C’est d’ailleurs cette dimension profondément humaine que le festival a voulu mettre en avant, avec des créations comme la pièce Tu dis PDI qui a réuni des personnes déplacées internes (PDI) venues de Kaya (ville située dans le département Kaya dans la région Centre-Nord) et de Tenkodogo (située dans la commune urbaine de Tenkodogo, dans la région du Centre-Est) ainsi que des jeunes du quartier Bougsemtenga. Dans cette œuvre, la voix des victimes de l’insécurité est portée sur scène. Les acteurs, tous non professionnels, ont l’occasion de partager leurs expériences de vie et de revendiquer leur place dans la société. À travers ce projet, les Récréâtrales démontrent que l’art n’est pas qu’un moyen d’évasion, mais un véritable outil de résistance et de guérison. Vincent Kaboré, comédien et metteur en scène, explique l’importance de ce projet :

“Nous, artistes au Burkina, nous sommes dits à un moment donné qu’il fallait intervenir dans la lutte contre la radicalisation, l'extrémisme violent. Nous nous sommes dit que nous pouvions nous adresser à nos frères et sœurs qui ont subi des traumatismes par l'art. L'armée fait ce qu'il faut sur le terrain et nous devons aussi apporter notre part pour soigner les âmes. Parce que c’est sûr qu’avec les armes, on peut arriver à reconquérir le territoire, mais c’est par l'art qu’on pourra reconquérir les âmes. Nous avons utilisé ce long processus d’accompagnement artistique pour aboutir à ce spectacle, Tu dis PDI. C’est à travers des ateliers en danse, en théâtre, en peinture et en musique que nous avons pu créer ce moment de réflexion et de guérison collective.”

Tu dis PDI  rappelle aux spectateurs que l’être humain demeure maître de son histoire, de ses luttes et de ses rêves. Ce type de spectacle prend une résonance particulière dans le contexte burkinabé actuel, où la guerre force plus de 2 millions de personnes à fuir leurs foyers. Comme le souligne Kaboré:

L’objectif de la création est de questionner la manière d’aborder et de prendre soin de ceux qui vivent cette souffrance. Dans mon pays, logiquement, je suis chez moi partout où je mets le pied. Donc être déplacé, interne, encore dans mon pays, c’est assez lourd à porter.

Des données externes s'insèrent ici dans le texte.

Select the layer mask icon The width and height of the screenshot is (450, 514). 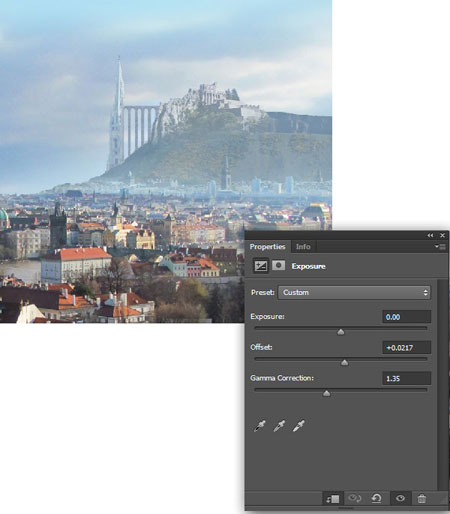click(278, 266)
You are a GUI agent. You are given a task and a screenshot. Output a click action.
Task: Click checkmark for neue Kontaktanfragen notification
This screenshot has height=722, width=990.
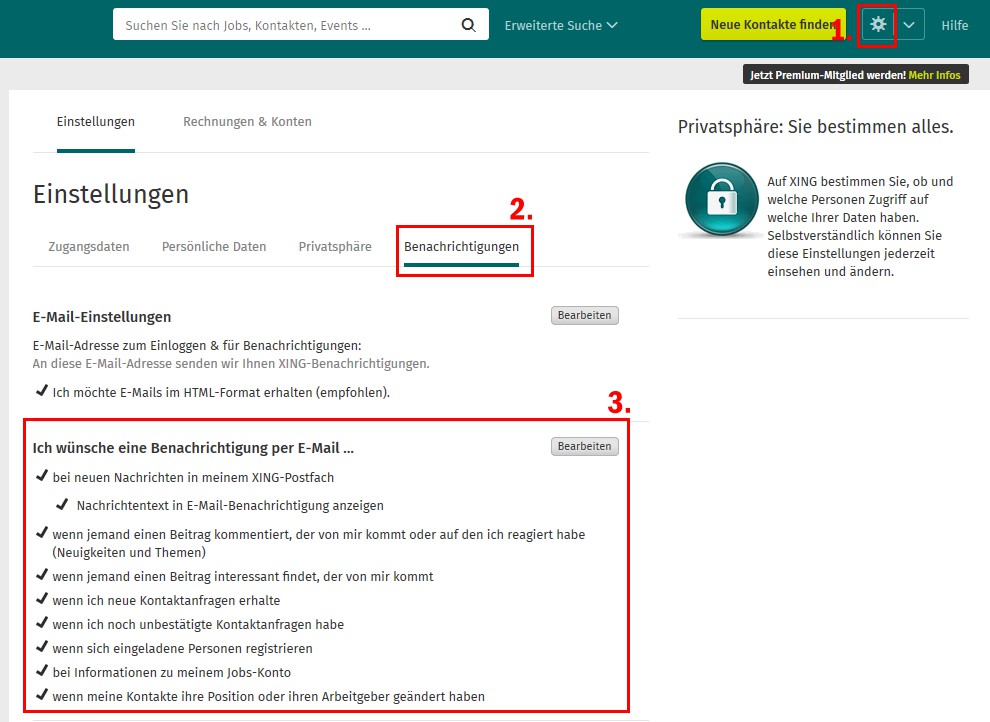point(41,600)
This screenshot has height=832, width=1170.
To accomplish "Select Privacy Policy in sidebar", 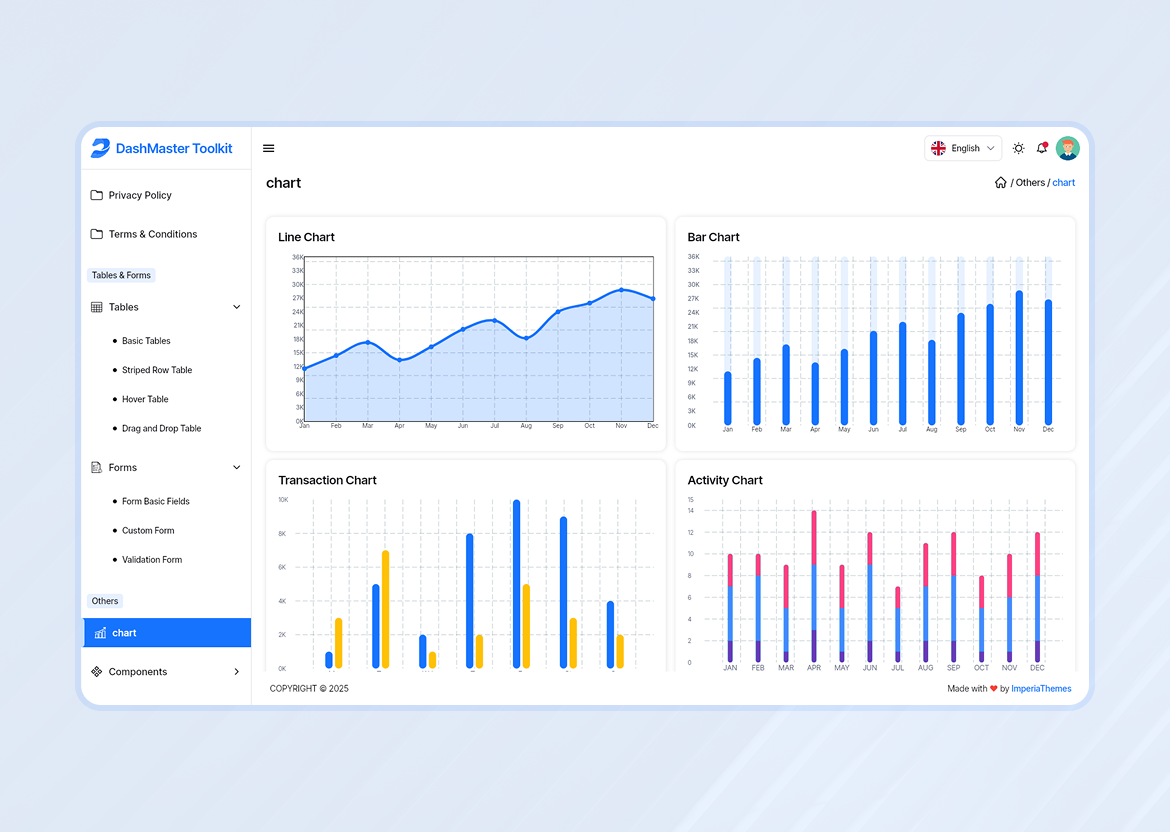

Par ce spectacle, les artistes espèrent apporter une réponse artistique à la douleur des déplacés et offrir une forme de visibilité pour ceux qui ont perdu tout ce qu’ils avaient. Les Récréâtrales réaffirment le rôle de la culture burkinabè autour de valeurs communes : la solidarité, l’espoir et la dignité humaine.

La poésie dans la rue

La scène des Récréâtrales est aussi marquée par des moments de poésie visuelle et musicale, avec des installations artistiques et des performances qui invitent à la contemplation. La rue Bougsemtenga permet aux habitants et visiteurs de participer activement à la création. Dans un contexte mondial marqué par la montée des tensions et des conflits, les Récréâtrales démontrent que la culture peut être un vecteur de paix et d’unité.

Dans ce élément vidéo de la Radiodiffusion Télévision du Burkina (RTB), participants et acteurs se prononcent:

 

Lancé lors de cette 13è édition, le prix des Récréâtrales est décerné à l’écrivain congolais Israël Nzila pour sa pièce Silence. Cette récompense est attribuée pour souligner l’importance de la création théâtrale contemporaine en Afrique, un continent où l’écriture et la scène sont des moyens puissants de dénoncer les injustices et de revendiquer la parole. Le festival permet ainsi de valoriser des talents émergents.

La 13e édition des Récréâtrales montre que l'art est une façon de sublimer les blessures du pays et de resserrer les liens sociaux en temps de crise sécuritaire.